State looking for measures to protect marijuana industry

Cole Sullivan, Writer

Colorado State legislation is talking about taking protective measures to ensure that the pot industry will be protected if there is a crackdown by the Trump administration and the federal government.

President Trump has said he is ok with medical marijuana, but is against recreational use.  Colorado is risking hundreds of millions of dollars in tax collections if the federal government does crack down on recreational pot.  A bill is pending in the state legislature that would allow growers and distributors of pot to reclassify recreational pot as medical pot if a change in federal law or enforcement occurs.  It is an attempt by a U.S. marijuana state to avoid federal intervention in the weed market.

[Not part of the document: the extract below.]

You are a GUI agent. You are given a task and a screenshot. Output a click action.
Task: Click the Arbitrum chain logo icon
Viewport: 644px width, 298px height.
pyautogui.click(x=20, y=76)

The bill would allow the licensed recreational pot growers to instantly reclassify their weed as medical.  According to The Cannabis, this type of switch would cost the state over $100 million a year because Colorado taxes medical 2.9% while they tax recreational pot 17.9%.  This bill will not take recreational marijuana off the books or convert it all too medical.  It would protect the inventory that is labeled recreational on the chance that the federal government came to seize it.  “If there is a change in federal law, then I think all of our businesses want to stay in business somehow.  They’ve made major investments,” said Sen. Tim Neville, a suburban Republican from Denver who sponsored the bill.

The cost of the tax change would hurt the projects funded by recreational weed taxes.  $40 million a year was sent to a school-construction fund from the money.  Other programs that are funded by recreational pot taxes include a public education campaign to reduce teen marijuana use, police training on identifying stoned drivers, and funding for medical studies on marijuana’s medical effectiveness.